Reproduce the material from the line containing "The width and" through the line containing "Action: point(493,997)", leaving out the pictures.

>> Begin Task material

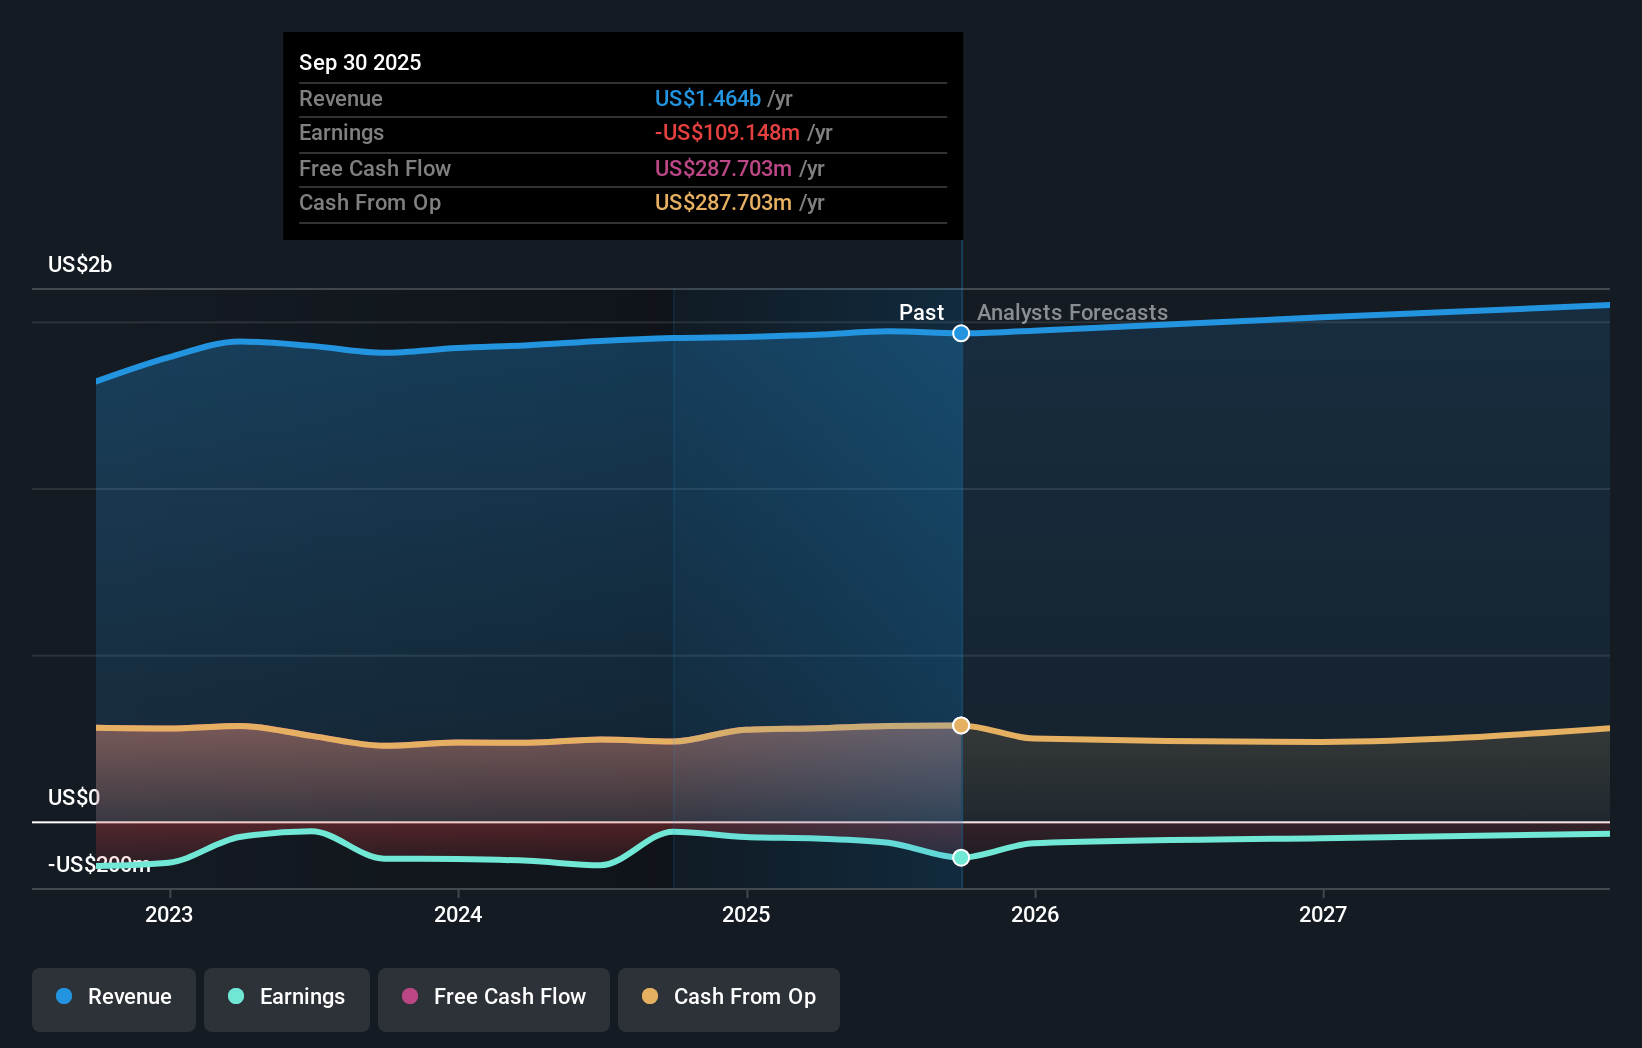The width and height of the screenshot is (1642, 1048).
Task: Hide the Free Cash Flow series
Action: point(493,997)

>> End Task material
>> Begin Task material

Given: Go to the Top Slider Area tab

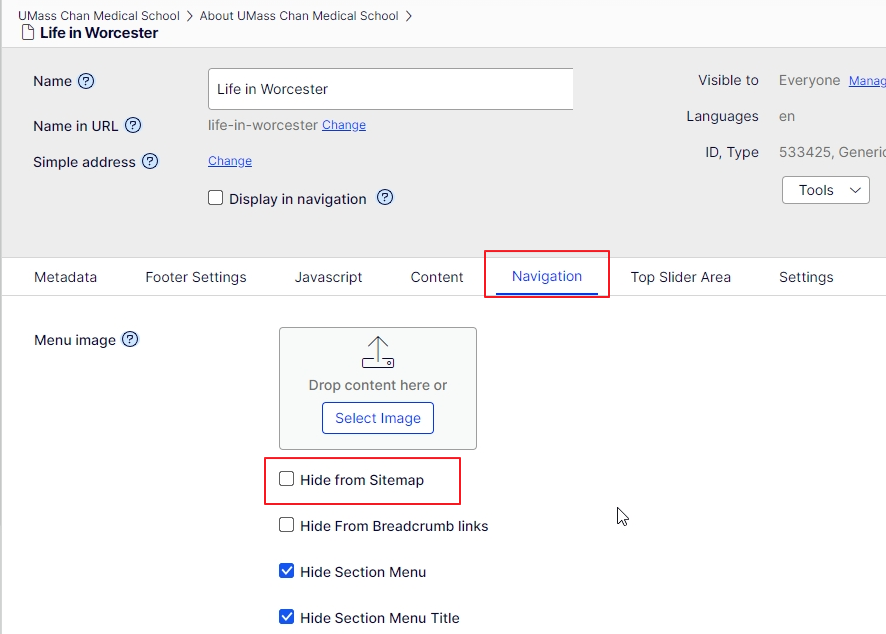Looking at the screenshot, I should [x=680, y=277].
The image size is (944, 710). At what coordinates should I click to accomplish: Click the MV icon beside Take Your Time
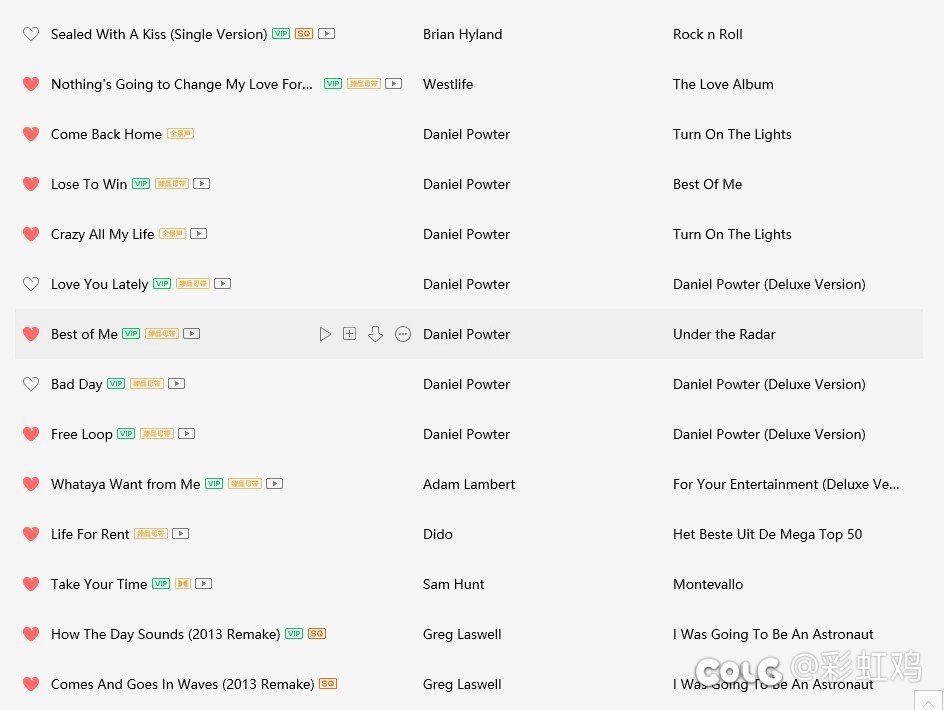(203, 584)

>> End Task material
>> Begin Task material

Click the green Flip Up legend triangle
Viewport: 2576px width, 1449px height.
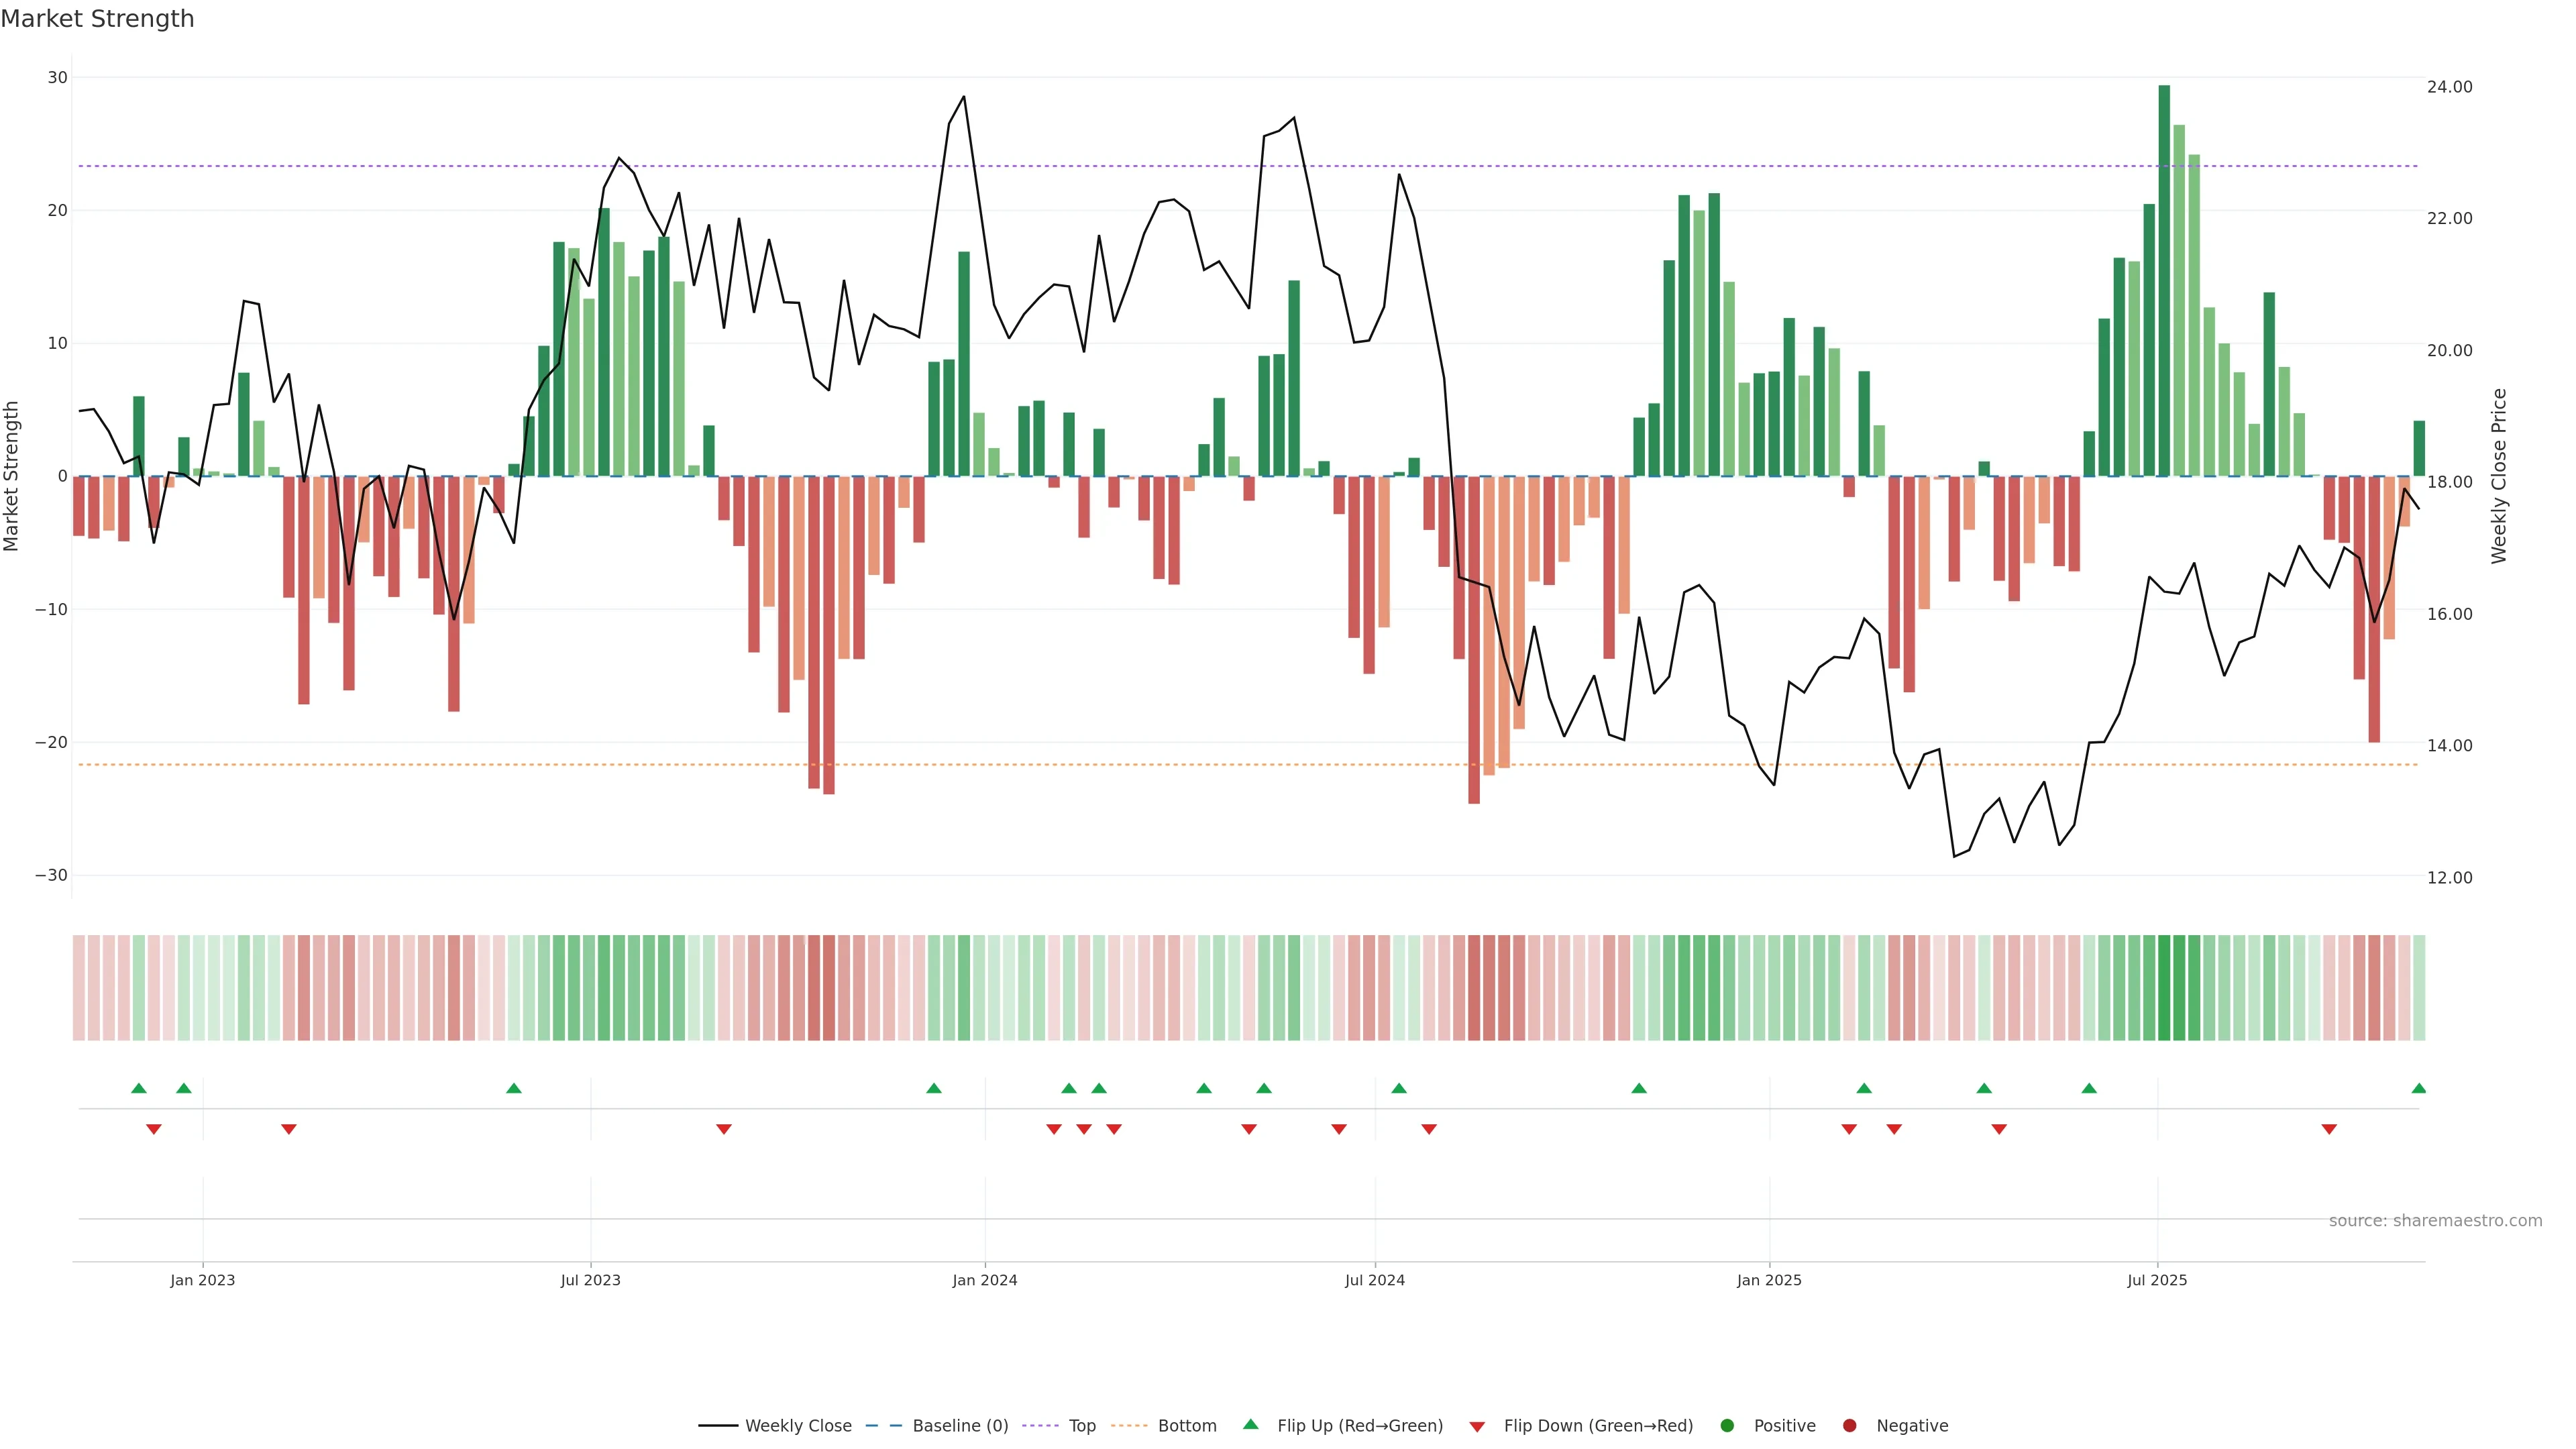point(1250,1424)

>> End Task material

- _Solution to this task_:
The width and height of the screenshot is (1642, 1048).
Task: Hide the Free Cash Flow series
Action: point(493,997)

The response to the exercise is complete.